Thursday, November 28, 2019

Kazakhs and Kyrgyz, Two Nations Very Similar and Very Different


Paul Goble

            Staunton, November 24 – Of all of Stalin’s acts of ethnic engineering, the one that seems the most perverse to many is his division of the Kazakhs and Kyrgyz, two formerly nomadic Muslim peoples who speak mutually intelligible Turkic languages, especially because in tsarist times, the Kazakhs were called Kyrgyz and the Kyrgyz, Kara-Kyrgyz.

            The rest of the territorial delimitation of Central Asia makes more or less sense. The two sedentary peoples, the Uzbek and the Tajik, were at least in principle divided by language, the first being Turkic and the second Persian-speaking. The Turkmens, a nomadic Turkic group, were south of these two.  But the situation to the north seems unnecessary.

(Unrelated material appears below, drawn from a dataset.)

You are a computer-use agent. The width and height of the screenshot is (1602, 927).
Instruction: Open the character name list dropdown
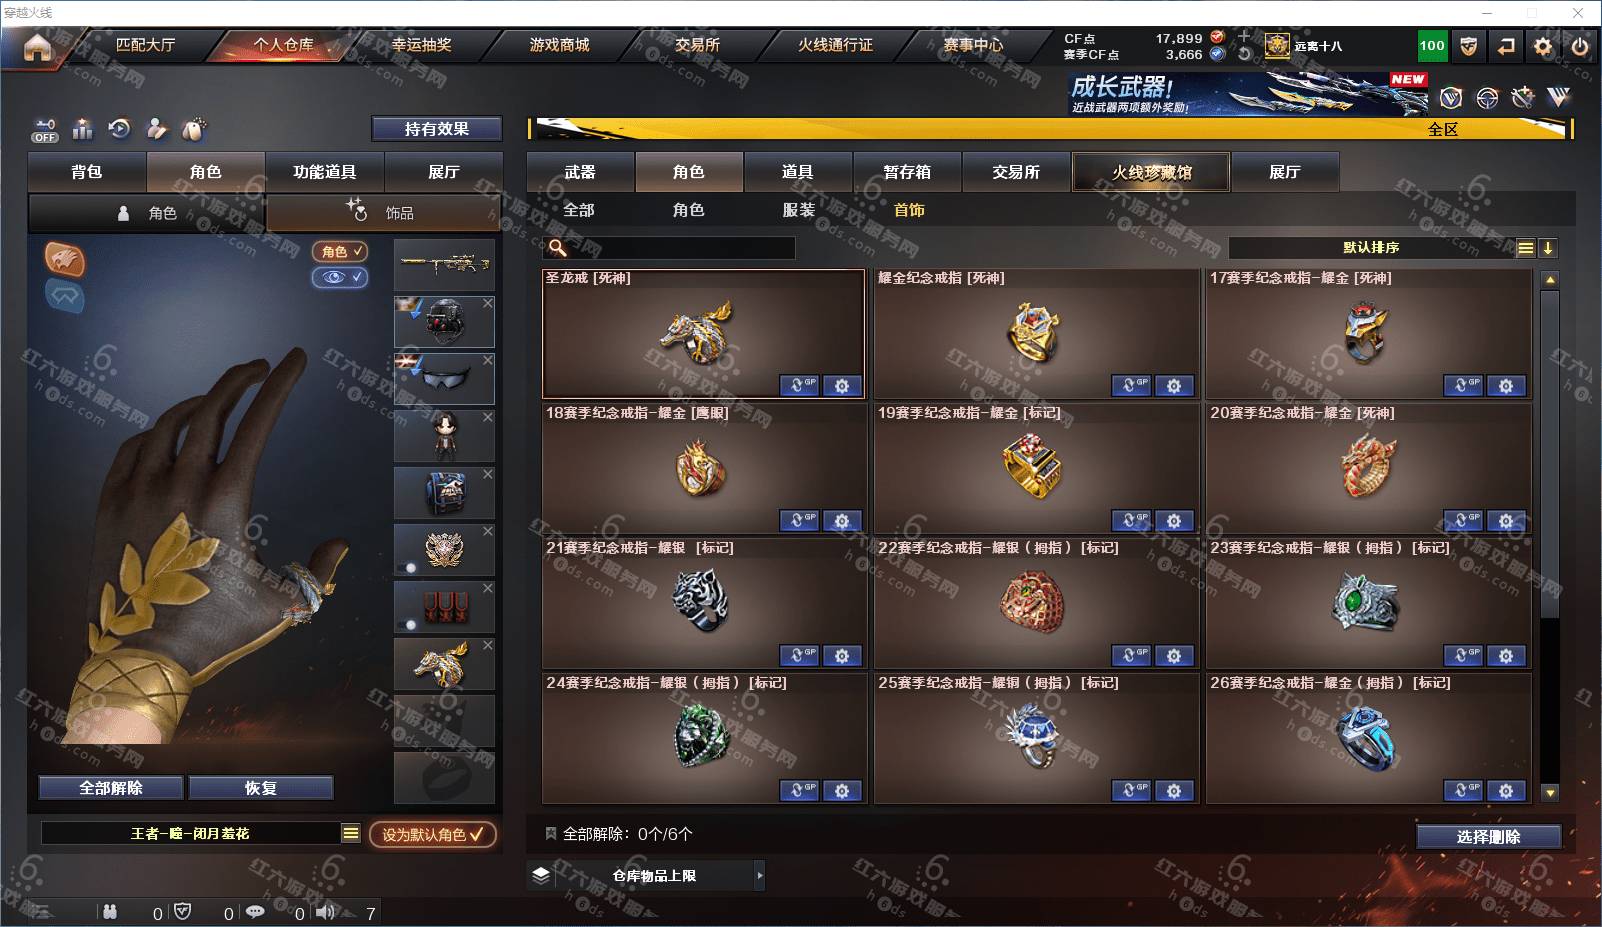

            In fact, as the Central Asia page on the Yandex media makes clear, that division makes complete sense, a reflection of the fact that the Kazakhs and Kyrgyz are two nations that at one and the same time are very similar and very different (zen.yandex.ru/media/centralasia/iavliaiutsia-li-kazahi-i-kirgizy-bratskimi-narodami-5dce450679a58f40873a6c14).

            As far as language and culture are concerned, the page says, the two are beyond doubt close fraternal peoples and historically interacted in ways that reflected that fact. But with regard to origins, political history and the nature of their nomadic life, the two peoples are very, very different.

            The Kyrgyz are one of the oldest Turkic peoples, with a history of having their own state extending back to the second century BCE.  They originated in the Yenisei valley, with some of their descendants becoming the Khakass, the Chulym, and the Shors after the Kyrgyz themselves moved to their current location.

            The Kazakhs, in contrast, are “a relatively new people who arose as the eastern part of the Kipchaks who united under the power of the Golden Horde but at the time of its disintegration did not want to subordinate themselves to the Uzbek khans. We even know the exact date when they received independence,” the page says, 1465. 

            Both the Kyrgyz and Kazakhs were nomadic for most of their history, until forcibly sedentarized by the Soviets. But they were very different nomads: The Kyrgyz moved relatively short distances up and down the mountains with their flocks, while the Kazakhs travelled long distances.

            As a result, the Kyrgyz identity was based on patrilineal descent; and Kyrgyz to this day are able to list their seven direct male ancestors in order to determine their links with other Kyrgyz. The Kazakhs in contrast formed three zhus or tribal confederations, another historic identity that remains powerful even now.  

                Genetically they are also somewhat different: the Kazakhs are “more European,” while the Kyrgyz are “more Eastern Asiatic,” the page says, a reflection of their contacts with Europeans and Asians in the past. But what is perhaps most important for these fraternal peoples now is that they have never had any major military conflicts.